Macular degeneration is a chronic eye disease that causes a blind spot in your central vision, leaving dim images or black holes at the center of your vision. This occurs because the tissue in the center of your retina, the macula, deteriorates. It does not cause complete blindness, but can limit your eyesight to a great degree. Macular degeneration typically occurs in people age 50 and older. Glasses and magnifiers can be purchased to help compensate for some of this vision loss.
Instructions
Things You’ll Need:
Prescription eyeglasses
Magnifying eyeglasses
Telescopic eyeglasses
Binocular-type eyeglasses
Wide bifocal lenses
Bifocal and trifocal lenses
High-tech vision aids
1 Purchase a pair of magnifying eyeglasses in the particular level you need to read and see up close. You can buy them with or without a built-in light. They are available in hand-held models, free-standing models, and some are mounted on a headband. Or you can have them added to your existing eyeglasses.
2 Ask your optician to make you special wide bifocal lenses. A wider-style lens gives you the extra viewing area you need to read precise or detail work. These lenses can be fitted to include a correction for your distance vision beyond 18 inches.
3 Purchase miniature telescopes and binoculars that you can wear like eyeglasses. These help you to see things in the distance. The binoculars are mounted into eyeglass frames and are called telescopic spectacles. You can buy them for one or both of your eyes. The telescope can be mounted according to your specific vision needs.

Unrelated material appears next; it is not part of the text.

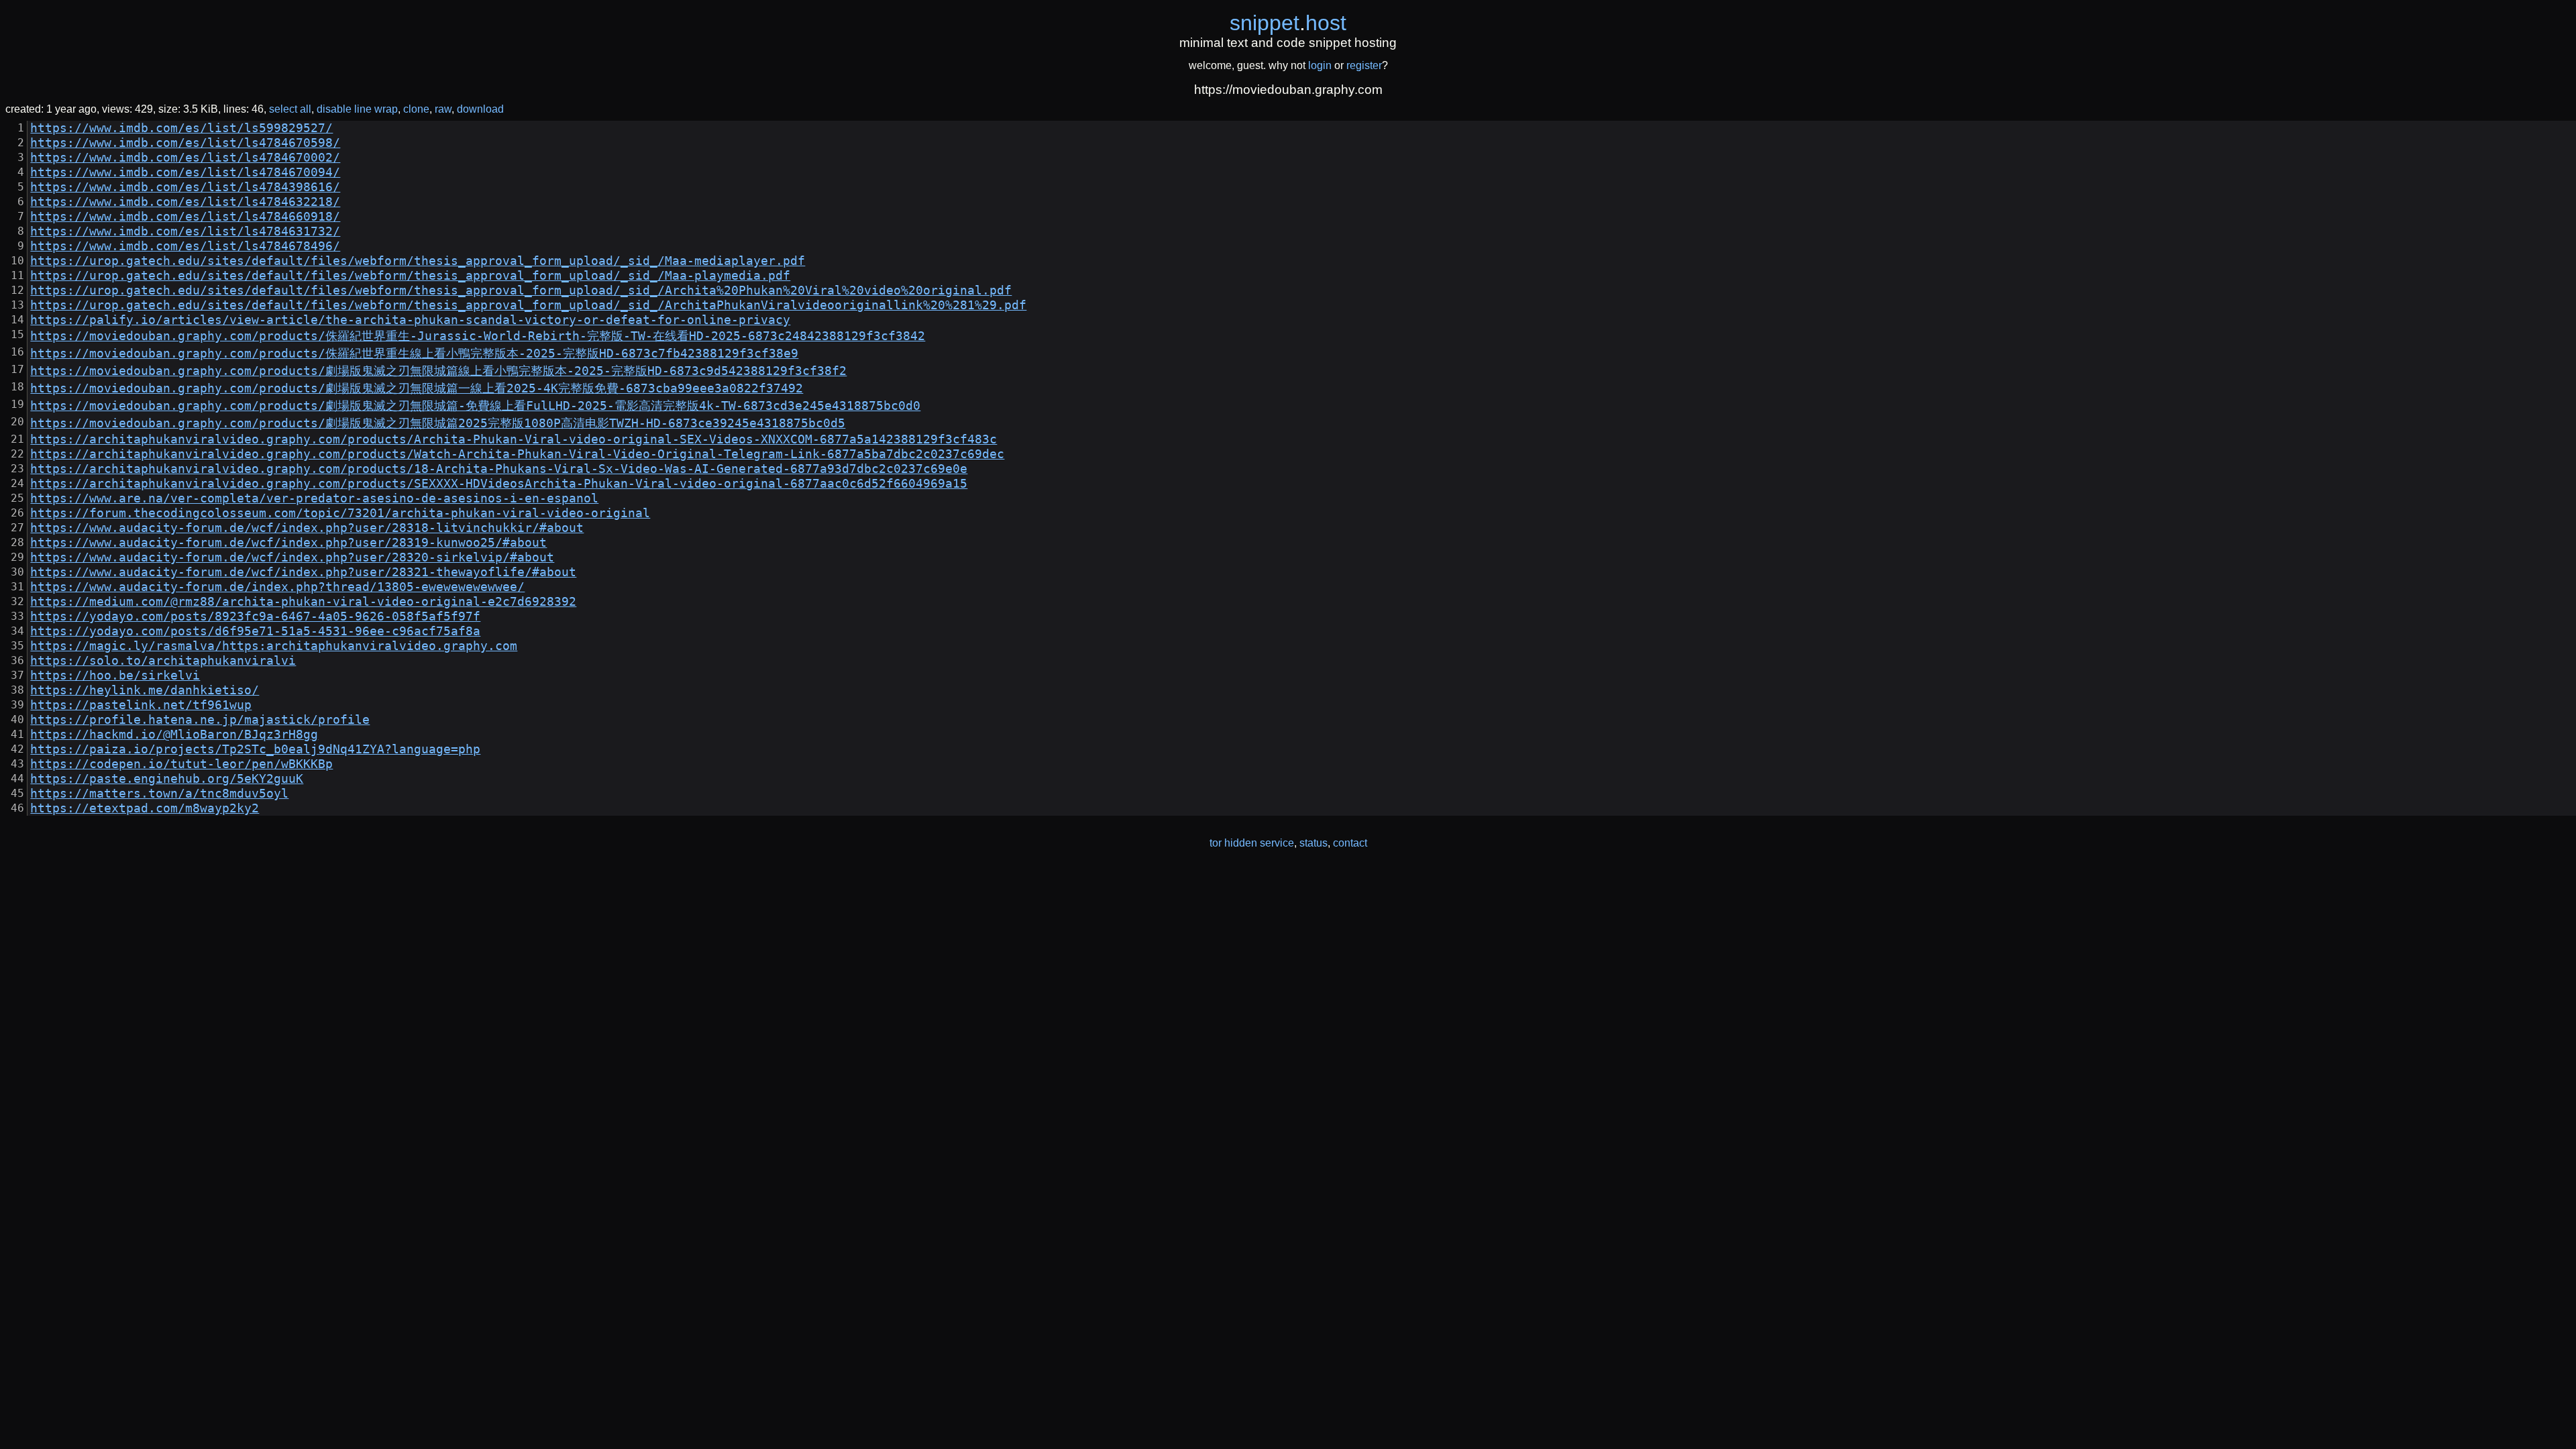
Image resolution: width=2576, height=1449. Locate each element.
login (1320, 65)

4 Get a pair of eyeglasses with bifocal or trifocal lenses. High-powered, prismatic “half-eye” glasses will allow the good vision in one eye to cancel out the bad vision in your other eye.
5 Ask your eye doctor about high-tech vision aids such as video reading systems that can enlarge type to 60 times its size.
6 Ask your doctor about auto-focusing spectacle telescopes and if they might help you.